2 Friday Night Lights NBC
With its broad skies and bendy accents, its glittery pageantry and jumpy
pathos, Friday Night Lights looks like a drama about a Texas high school
football team. It's also a perfect capture of small-town life: the car
salesman with too much power, the shady ''town elder'' meetings held at
Applebee's. Many TV series take on gender politics with winky dialogue
and claptrap speeches. Lights with its rally girls and pancake
breakfasts, its wary young men breathing steam—shows rather than tells,
and feels completely true to its world. As the new coach and his wife,
Kyle Chandler and Connie Britton display a genuine, broken-in affection
rarely seen on TV. Their stray, unimportant moments of marital
conversation give this adaptation of the popular book and film its heart.
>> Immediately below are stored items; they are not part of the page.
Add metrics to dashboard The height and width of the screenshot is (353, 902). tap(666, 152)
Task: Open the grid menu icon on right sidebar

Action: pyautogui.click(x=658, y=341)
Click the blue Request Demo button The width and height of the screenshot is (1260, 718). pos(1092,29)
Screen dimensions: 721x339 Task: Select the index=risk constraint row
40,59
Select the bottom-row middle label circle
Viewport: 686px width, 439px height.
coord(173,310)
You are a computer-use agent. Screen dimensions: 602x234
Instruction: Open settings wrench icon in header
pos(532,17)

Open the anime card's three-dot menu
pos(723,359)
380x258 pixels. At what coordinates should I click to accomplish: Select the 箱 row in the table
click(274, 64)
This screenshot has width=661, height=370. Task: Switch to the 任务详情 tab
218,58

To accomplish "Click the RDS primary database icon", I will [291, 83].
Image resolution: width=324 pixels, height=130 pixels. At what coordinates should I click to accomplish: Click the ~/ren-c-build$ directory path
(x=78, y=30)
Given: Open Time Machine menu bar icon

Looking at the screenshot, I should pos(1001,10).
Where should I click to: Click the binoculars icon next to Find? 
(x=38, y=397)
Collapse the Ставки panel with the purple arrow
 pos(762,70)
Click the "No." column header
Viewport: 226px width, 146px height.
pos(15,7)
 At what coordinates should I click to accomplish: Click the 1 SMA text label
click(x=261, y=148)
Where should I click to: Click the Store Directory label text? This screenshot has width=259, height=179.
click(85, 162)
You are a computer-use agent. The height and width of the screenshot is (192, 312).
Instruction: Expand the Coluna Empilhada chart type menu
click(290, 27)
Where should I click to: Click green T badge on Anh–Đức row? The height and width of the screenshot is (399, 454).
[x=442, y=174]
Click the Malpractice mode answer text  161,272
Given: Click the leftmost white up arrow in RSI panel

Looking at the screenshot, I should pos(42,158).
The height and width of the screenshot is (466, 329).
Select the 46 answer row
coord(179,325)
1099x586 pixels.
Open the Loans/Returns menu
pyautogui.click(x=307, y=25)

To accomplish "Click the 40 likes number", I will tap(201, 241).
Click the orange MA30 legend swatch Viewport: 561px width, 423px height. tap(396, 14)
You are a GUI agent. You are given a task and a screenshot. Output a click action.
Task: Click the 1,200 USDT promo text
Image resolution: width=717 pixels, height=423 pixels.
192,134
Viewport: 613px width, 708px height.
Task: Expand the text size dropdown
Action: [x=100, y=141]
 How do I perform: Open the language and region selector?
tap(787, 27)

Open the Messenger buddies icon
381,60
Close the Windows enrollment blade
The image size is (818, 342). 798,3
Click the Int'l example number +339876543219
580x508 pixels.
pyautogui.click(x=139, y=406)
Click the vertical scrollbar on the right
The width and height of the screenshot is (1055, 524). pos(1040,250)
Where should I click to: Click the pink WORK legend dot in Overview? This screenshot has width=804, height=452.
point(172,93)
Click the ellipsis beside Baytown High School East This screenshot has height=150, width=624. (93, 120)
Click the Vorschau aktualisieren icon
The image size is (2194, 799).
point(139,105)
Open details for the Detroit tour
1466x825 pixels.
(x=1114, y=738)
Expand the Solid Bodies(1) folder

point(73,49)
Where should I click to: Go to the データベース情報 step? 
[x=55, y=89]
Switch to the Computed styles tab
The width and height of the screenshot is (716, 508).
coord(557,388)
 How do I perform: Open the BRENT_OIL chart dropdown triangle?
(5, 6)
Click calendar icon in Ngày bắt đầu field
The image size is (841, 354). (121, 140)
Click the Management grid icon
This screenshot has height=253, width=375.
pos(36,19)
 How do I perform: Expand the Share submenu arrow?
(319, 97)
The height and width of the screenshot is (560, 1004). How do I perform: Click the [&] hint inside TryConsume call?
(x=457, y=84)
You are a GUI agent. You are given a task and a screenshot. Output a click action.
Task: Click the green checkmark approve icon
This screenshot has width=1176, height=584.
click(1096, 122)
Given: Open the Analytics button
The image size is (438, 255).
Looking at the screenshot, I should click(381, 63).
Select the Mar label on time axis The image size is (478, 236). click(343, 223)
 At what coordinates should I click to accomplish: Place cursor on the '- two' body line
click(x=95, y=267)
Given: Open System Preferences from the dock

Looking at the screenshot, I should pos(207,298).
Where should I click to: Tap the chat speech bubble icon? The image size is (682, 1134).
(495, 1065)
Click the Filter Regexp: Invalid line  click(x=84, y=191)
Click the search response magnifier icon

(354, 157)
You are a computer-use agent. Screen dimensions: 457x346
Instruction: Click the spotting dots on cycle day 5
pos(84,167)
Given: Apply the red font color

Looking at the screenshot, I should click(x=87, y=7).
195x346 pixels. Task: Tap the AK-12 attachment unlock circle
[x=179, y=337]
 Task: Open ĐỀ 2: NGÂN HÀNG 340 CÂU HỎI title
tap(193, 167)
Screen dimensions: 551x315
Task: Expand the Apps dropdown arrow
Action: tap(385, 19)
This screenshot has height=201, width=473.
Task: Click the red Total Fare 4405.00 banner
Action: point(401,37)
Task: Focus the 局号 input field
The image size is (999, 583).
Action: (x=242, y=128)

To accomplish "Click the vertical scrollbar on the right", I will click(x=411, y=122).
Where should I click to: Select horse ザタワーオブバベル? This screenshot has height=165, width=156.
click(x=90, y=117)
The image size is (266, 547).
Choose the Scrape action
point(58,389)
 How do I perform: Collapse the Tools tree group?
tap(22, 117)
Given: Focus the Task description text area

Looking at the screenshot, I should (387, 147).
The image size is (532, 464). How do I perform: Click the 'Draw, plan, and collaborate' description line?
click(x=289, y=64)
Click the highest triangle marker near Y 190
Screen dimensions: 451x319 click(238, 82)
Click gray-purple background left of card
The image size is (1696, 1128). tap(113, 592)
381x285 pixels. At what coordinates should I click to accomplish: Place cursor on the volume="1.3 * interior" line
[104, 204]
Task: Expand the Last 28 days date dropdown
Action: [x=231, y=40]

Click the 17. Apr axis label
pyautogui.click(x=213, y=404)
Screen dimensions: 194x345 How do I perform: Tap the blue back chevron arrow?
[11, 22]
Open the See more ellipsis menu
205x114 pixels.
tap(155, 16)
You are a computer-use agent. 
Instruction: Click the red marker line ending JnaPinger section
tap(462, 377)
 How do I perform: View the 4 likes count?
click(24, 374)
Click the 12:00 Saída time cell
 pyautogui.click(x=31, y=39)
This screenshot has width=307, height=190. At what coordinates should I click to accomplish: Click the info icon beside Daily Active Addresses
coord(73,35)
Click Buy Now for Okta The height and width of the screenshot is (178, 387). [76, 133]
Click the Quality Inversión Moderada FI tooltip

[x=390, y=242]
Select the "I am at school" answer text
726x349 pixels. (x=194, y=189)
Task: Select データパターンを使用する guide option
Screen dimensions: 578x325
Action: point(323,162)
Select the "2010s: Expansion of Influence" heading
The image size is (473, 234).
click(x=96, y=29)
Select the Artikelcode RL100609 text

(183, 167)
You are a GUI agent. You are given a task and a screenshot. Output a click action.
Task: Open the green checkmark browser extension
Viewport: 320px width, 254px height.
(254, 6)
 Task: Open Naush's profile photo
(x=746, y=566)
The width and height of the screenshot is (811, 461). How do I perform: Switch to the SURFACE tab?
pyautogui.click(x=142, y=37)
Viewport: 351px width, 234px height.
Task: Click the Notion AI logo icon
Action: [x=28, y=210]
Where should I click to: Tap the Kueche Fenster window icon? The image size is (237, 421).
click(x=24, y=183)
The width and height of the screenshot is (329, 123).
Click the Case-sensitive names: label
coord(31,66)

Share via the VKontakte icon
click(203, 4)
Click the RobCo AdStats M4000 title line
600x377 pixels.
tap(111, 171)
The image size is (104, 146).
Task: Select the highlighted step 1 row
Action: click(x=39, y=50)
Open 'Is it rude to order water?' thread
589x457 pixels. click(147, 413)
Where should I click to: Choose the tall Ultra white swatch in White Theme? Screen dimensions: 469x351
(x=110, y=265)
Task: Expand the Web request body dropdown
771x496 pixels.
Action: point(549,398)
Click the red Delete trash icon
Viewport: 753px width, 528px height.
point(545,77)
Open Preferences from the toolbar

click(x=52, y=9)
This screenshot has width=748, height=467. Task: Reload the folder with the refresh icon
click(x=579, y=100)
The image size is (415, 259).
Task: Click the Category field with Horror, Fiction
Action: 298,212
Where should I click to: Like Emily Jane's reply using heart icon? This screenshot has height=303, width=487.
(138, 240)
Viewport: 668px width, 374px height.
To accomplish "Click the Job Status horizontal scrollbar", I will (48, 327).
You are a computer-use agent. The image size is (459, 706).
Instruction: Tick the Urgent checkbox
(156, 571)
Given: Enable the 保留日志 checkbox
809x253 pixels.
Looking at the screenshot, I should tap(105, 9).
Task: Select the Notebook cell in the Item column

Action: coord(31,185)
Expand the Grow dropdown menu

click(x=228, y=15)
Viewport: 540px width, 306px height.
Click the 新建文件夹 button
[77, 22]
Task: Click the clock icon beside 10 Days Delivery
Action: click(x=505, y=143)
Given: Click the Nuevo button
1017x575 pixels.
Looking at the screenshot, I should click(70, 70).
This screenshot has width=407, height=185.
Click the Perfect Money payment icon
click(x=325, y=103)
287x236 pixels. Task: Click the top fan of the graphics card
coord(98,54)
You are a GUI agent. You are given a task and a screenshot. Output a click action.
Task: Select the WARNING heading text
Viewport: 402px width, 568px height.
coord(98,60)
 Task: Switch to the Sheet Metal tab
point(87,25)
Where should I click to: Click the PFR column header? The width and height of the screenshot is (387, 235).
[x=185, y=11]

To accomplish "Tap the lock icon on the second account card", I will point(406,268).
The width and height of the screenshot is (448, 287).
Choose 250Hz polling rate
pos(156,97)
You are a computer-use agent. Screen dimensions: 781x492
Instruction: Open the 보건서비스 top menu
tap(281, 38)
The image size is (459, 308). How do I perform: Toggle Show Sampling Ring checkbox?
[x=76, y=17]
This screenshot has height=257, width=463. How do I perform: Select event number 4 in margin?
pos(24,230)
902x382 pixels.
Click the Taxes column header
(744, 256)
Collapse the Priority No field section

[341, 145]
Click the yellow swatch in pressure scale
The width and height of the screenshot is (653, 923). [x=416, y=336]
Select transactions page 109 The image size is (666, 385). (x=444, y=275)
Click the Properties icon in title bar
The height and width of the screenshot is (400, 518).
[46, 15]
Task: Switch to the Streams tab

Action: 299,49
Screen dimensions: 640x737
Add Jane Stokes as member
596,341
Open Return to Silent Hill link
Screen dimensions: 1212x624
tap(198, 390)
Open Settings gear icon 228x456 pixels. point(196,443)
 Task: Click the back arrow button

3 Battlestar Galactica Sci Fi
Gods, what a year. The sci-fi series about the last fragments of
humankind trying to survive the robot beings they've created jabbed at
very earthly issues: birth rights, justice, religion, prejudice,
genocide, suicide bombing, and the nature of humanity. Battlestar is
wonderfully acted Katee Sackhoff's Starbuck is TV's most charismatic and
infuriating hero and smartly written, with searching conversations that
never devolve into lecture. It's part family drama, with worthy
President Roslin (Mary McDonnell) and fair-minded Admiral Adama (Edward
James Olmos) as parents to a bunch of boisterous spacekids. But,
thankfully, Battlestar is also an old-fashioned, Errol Flynn-worthy bit
of swashbuckling with vipers and raptors and fiery orange blast against
a blue-black horizon.
4 30 Rock NBC
How utterly satisfying to watch a new series shoot from pretty good to really, really great. In her Saturday Night Live-inspired comedy, former SNL head writer Tina Fey has created a sitcom that's both sly and wacky. Along the way, she's become a dandy straight man to some perfectly outsize performers. Perched nimbly on the peak of Mount O'er the Top, onetime SNL-er Tracy Morgan as a comedian with a case of the crazies proves almost as much of a scene swiper as purry Alec Baldwin. Almost. As GE executive Jack Donaghy, Baldwin is megalomaniacal yet humble, sweet but scary and the guy can nail a Ziggy joke. And a wig joke. And a gag involving two oddly slack arms. When so many comedies are either hambone obvious or wincingly dry, 30 Rock hews to an old-school idea: Just be funny.
5 Bleak House PBS
Gillian Anderson, carrying herself like an ornate, decrepit angel, drops the temperature 20 degrees each time she appears on screen in this Dickens adaptation. As the mournful lady of Bleak House, she has a secret just like everyone trapped in the famously never-ending lawsuit of Jarndyce v. Jarndyce. The seven-hour miniseries gives the tale room to sprawl, as it must past the crackling bones of bitter Smallweed (Phil Davis), around and around the courts and dance halls of Victorian London, and into the whispery, moaning homes where smallpox lives. Big, bawdy, mucky, stinky, full of false courtesy and genuine spite, Bleak House is absolutely, thrillingly Dickensian.